◆ PROBLEM DESCRIPTION: Present the lines of the records below, from the line containing "You are a GUI" through the line containing "pyautogui.click(x=847, y=130)", both included, as a Markdown table with the columns Row and Line. Number each non-blank line in Row, omit blank lines and pictures, and include nothing else.

◆ WORKING DATA:
%%

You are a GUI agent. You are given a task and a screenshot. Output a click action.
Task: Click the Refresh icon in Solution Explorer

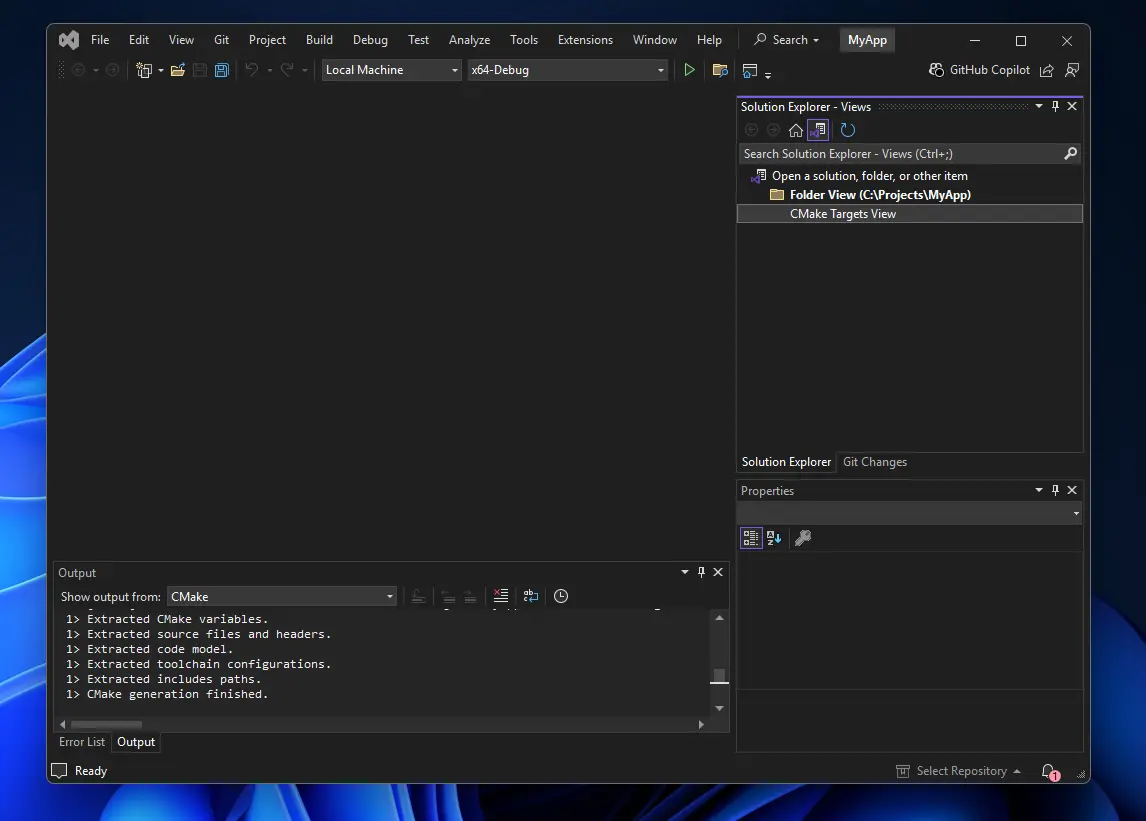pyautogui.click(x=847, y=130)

%%
%%

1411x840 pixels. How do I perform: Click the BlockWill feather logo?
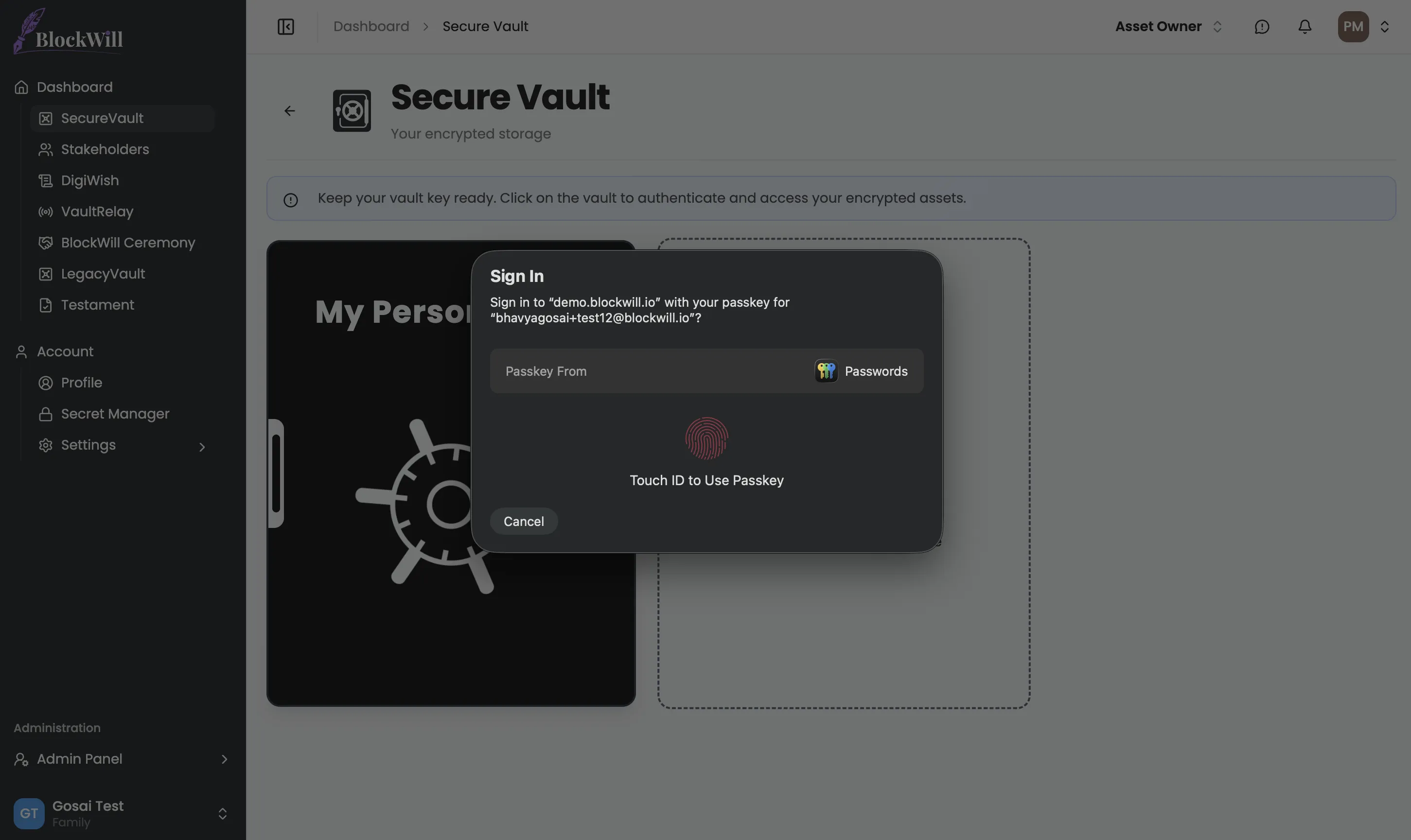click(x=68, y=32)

%%

◆ THE RESPONSE:
| Row | Line |
|---|---|
| 1 | You are a GUI agent. You are given a task and a screenshot. Output a click action. |
| 2 | Task: Click the Refresh icon in Solution Explorer |
| 3 | pyautogui.click(x=847, y=130) |